Which states have the lowest and highest unemployment rates?

The central state of Morelos has the lowest unemployment rate in the country with just 0.9% of the economically active population out of a job in December, according to INEGI.

Southern and southeastern states have the next lowest rates: Oaxaca, 1.2%; Chiapas, 1.4%, Yucatán, 1.4%; Campeche, 1.5%.

Aguascalientes has the highest unemployment rate, with 4.2% of the economically active population out of a job last month.

The central Mexican state of Morelos had the lowest unemployment rate, at just 0.9%. (Margarito Pérez Retana/Cuartoscuro)

Coahuila has the second highest rate at 4%, followed by Tabasco, 3.9%; México state, 3.8%; and Zacatecas, 3.6%.

Most Mexicans work in the informal sector, but that could soon change

Of Mexico’s 59.1 million people with jobs, 31.7 million, or 53.6% of the total, work in the informal sector. Informal workers don’t pay income tax and don’t have access to formal employment benefits such as holiday pay and access to the Mexican Social Security Institute health care program.

The percentage of informal sector workers declined 1.3 percentage points from December 2022, INEGI said.

The only time when the percentage of people working in the informal sector was lower was in 2020, when an increase in unemployment among such workers early in the COVID pandemic caused a decline in the informality rate to 47.9%.

Siller said that the decline in the informal employment rate could be related to an increase in foreign investment as a result of nearshoring and a consequent increase in demand for formal sector workers.

Vendor selling chairs
Most Mexicans still work in the informal economy, but the percentage has declined to its lowest recorded level except during the pandemic in 2020. (Cuartoscuro)
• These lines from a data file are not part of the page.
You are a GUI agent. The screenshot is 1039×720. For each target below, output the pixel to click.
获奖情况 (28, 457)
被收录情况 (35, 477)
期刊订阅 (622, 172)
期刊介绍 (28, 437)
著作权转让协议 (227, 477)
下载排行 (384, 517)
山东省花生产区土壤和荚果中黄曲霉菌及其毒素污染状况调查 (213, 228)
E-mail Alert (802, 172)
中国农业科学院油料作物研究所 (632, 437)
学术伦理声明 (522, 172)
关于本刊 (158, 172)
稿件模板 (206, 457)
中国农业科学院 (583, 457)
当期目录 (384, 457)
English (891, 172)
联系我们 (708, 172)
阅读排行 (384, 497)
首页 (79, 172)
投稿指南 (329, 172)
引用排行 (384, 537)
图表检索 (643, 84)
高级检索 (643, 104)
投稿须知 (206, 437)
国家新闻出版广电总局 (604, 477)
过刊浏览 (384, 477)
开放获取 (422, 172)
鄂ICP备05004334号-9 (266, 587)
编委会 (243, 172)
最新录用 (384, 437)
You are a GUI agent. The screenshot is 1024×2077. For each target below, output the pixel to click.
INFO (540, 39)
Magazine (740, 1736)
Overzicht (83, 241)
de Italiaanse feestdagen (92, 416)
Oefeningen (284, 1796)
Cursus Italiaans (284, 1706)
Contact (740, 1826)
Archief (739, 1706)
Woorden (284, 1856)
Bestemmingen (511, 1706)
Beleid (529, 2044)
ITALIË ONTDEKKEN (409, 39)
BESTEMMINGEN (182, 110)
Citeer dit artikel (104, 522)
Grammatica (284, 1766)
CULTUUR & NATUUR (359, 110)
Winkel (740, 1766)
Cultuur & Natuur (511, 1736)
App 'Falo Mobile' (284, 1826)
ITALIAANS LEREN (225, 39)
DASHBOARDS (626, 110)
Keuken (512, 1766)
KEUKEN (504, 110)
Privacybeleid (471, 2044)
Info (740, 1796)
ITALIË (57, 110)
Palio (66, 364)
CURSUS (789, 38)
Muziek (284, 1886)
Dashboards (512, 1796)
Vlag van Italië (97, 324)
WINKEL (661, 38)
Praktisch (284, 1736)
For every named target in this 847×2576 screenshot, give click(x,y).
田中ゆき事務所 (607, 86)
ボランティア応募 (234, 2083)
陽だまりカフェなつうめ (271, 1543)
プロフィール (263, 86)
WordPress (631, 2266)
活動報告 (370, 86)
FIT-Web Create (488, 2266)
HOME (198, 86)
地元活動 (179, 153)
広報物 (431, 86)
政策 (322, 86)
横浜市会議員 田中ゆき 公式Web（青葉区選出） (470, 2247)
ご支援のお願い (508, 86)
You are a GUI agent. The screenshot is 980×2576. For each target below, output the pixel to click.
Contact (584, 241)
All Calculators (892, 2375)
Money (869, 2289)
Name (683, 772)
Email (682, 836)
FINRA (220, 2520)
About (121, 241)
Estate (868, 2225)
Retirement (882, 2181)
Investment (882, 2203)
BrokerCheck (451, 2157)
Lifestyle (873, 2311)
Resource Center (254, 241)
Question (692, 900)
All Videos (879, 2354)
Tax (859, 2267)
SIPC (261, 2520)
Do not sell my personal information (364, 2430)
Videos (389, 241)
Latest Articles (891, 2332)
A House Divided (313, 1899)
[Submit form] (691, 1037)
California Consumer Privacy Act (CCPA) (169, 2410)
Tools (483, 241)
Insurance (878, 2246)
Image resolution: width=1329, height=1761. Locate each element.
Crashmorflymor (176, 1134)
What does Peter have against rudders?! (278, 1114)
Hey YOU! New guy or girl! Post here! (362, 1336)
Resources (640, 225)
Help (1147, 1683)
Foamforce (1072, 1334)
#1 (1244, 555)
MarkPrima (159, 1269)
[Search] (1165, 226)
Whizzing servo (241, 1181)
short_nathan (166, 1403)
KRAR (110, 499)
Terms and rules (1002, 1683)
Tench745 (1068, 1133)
She said that if Mexico takes better advantage of the nearshoring opportunity, the percentage of workers in the informal sector could go below 50% for the first time ever.

Still, the current “labor market balance” is “quite positive,” Siller said.

The Economy Ministry said in late 2023 that over US $106 billion in investment is expected to flow into Mexico in the next two to three years based on announcements made by foreign companies in the first 11 months of 2023.

Mexico’s largest employer is the service sector

Over 60% of Mexicans with jobs — 37.34 million people — work in the tertiary or service sector, INEGI data shows.

That figure represents an increase of over 982,000 compared to December 2022.

The secondary sector, which includes manufacturing and construction, employs 15.18 million people, or about 25% of workers, while 6.23 million Mexicans work in the primary or agriculture sector, a figure equivalent to just over 10% of the workforce.

The secondary sector added over 652,000 jobs in the past 12 months, while the primary sector lost more than 439,000. Some of the agricultural sector job losses were likely related to the drought conditions affecting a significant portion of Mexico’s territory.

The outlook for 2024

Banorte is forecasting that job creation will remain strong in the first half of the year, partially due to government spending as it pushes to complete infrastructure projects such as the Maya Train railroad.

The bank anticipates that unemployment will remain low in the first six months of 2024, but creep up in the second half of the year due to a “moderation in economic activity.”

Workers on the Maya Train
Large infrastructure projects like the Maya Train contributed to strong employment numbers in Mexico in 2023, and will likely continue to in the first half of this year. (Cuartoscuro)

It forecasts that the unemployment rate at the end of this year will be 3.4%.

Juan Carlos Alderete, Banorte’s executive director of economic research, predicted that job creation in the first half of 2024 will be concentrated in the secondary sector — especially construction — and the tertiary sector.

He said that “buoyant internal demand” and “structural changes” in the economy “mainly related to the nearshoring effect” supported job creation in 2023.

According to the results of Manpower Group’s latest Employment Outlook Survey, 48% of over 1,000 employers polled are planing to hire new workers in the first quarter of 2024, while only 14% expect to reduce their staff numbers.